O Baile de Máscaras
Terminada a coreografia das negociações para a aprovação na generalidade da proposta de Orçamento de Estado para 2025 (OE 2025) apresentado pelo Governo PSD/CDS na A.R., foi sem qualquer surpresa que tal aprovação foi assegurada com a abstenção do PS.
Na verdade, desde o chumbo das moções de rejeição do Programa do Governo PSD/CDS apresentadas no passado mês de Abril pelo PCP e pelo BE (o PS absteve-se, permitindo assim a sua aprovação), se intuía que o OE 2025 seria viabilizado na AR. A questão era a de saber qual dos dois partidos (CH ou PS), de quem dependia a sua aprovação na generalidade, o permitiria.
Durante vários meses assistimos, incrédulos, a um extraordinário e surreal “baile de máscaras” protagonizado pelo PSD, CH e PS (a que de quando em vez se juntava o CDS e a IL), cujos bailarinos mudavam frequentemente de máscara!
Desde linhas vermelhas, reuniões secretas, ditos-e-não-ditos, desmentidos, ameaças judiciais, etc., não faltaram máscaras para tentar enganar os portugueses. Não admira que o Governo PSD/CDS levasse o tacticismo ao extremo, já que era dele a proposta de OE 2025. E o CH já nos habituou a mudar de máscara dia-sim-dia-não. O que tem surpreendido é o atabalhoado, contraditório e ineficaz desempenho político do PS e do seu Secretário-Geral (PNS).
Tendo como ponto de partida – “é praticamente impossível viabilizar o OE 2025” – cedo se percebeu a “insustentável leveza” desta impulsiva declaração de PNS, desde logo contestada pela elite mediática do PS avessa à Geringonça. Para ganhar, pela certa, as eleições internas PNS cometeu o erro de ter aceitado que uma boa parte dessa mesma elite tivesse feito parte da sua candidatura à liderança do PS. A partir daí ficou condicionado na sua ação política e a braços com um partido que não controla e em permanente negociação interna.
Não vou glosar as várias declarações contraditórias, inconsequentes e até pueris de PNS; seria uma crueldade fazê-lo. Mas importa desconstruir as razões que o levaram a propor ao PS a viabilização da proposta de OE 2025 apresentada pelo Governo PSD/CDS na A.R.
E é da maior importância fazê-lo, porque o corolário lógico da “retórica de esquerda” com que envolveu essas razões, o levaria a propor ao PS que votasse “contra” a proposta do OE 2025, e não que se “abstivesse”, como acabou por fazer! Ora, justificar a viabilização do OE 2025 com “duas razões – e apenas por estas duas razões “, como sublinhou: “não se pode ignorar que passaram apenas sete meses sobre as últimas eleições Legislativas (…), e “um eventual chumbo do Orçamento poderia conduzir o país e os portugueses para as terceiras Legislativas em menos de três anos, sem que se perspetive que delas resultasse uma maioria estável” é, alem de pouco rigoroso, uma pífia justificação.

Informação apresentada:
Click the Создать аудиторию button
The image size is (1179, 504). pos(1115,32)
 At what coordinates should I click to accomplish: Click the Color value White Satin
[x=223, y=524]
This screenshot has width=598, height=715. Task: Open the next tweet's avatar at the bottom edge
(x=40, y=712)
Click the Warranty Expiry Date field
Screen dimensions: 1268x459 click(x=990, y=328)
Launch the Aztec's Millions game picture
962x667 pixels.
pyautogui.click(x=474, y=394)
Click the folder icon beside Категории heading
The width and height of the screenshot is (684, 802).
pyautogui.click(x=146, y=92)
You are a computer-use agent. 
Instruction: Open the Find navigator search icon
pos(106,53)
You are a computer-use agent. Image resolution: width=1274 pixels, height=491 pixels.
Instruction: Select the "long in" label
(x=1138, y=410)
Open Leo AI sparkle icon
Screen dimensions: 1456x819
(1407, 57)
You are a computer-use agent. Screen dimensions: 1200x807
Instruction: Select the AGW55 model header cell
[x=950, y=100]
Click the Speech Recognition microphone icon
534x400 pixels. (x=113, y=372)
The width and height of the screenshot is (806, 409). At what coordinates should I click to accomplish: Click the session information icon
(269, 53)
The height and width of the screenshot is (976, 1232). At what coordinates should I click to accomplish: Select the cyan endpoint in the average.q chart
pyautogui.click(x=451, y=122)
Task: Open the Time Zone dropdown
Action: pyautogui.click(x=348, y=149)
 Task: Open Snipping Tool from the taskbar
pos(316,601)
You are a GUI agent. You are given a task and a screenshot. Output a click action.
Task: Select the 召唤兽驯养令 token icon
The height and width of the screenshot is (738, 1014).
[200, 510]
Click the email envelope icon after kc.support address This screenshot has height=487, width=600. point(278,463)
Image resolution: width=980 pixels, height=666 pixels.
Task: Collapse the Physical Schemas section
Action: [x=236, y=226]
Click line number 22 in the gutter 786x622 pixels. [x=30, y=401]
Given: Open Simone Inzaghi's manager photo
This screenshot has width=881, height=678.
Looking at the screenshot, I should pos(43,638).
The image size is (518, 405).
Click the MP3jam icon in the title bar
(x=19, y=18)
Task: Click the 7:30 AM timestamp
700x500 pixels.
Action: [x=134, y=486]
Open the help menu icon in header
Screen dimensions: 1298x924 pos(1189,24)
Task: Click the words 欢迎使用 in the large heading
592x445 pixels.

Conjunto de exercícios:
#1 Indique se cada afirmação está de acordo com o texto sobre o Orçamento de Estado para 2025: (a) a proposta foi aprovada na generalidade com a abstenção do PS; (b) as moções de rejeição do Programa do Governo foram apresentadas pelo PCP e pelo CH; (c) PNS justificou a viabilização com três razões. Responda sim ou não a cada uma e cite textualmente as palavras do texto que o decidem.
#2 Devolva, sem qualquer alteração, todas as linhas das entradas desde a que contém "Open Leo AI sparkle icon" até à que contém "534x400 pixels. (x=113, y=372)", incluindo ambas.

Respostas por ordem:
#1
(a) Sim: «tal aprovação foi assegurada com a abstenção do PS».
(b) Não: «apresentadas no passado mês de Abril pelo PCP e pelo BE».
(c) Não: «duas razões – e apenas por estas duas razões».

#2
Open Leo AI sparkle icon
Screen dimensions: 1456x819
(1407, 57)
You are a computer-use agent. Screen dimensions: 1200x807
Instruction: Select the AGW55 model header cell
[x=950, y=100]
Click the Speech Recognition microphone icon
534x400 pixels. (x=113, y=372)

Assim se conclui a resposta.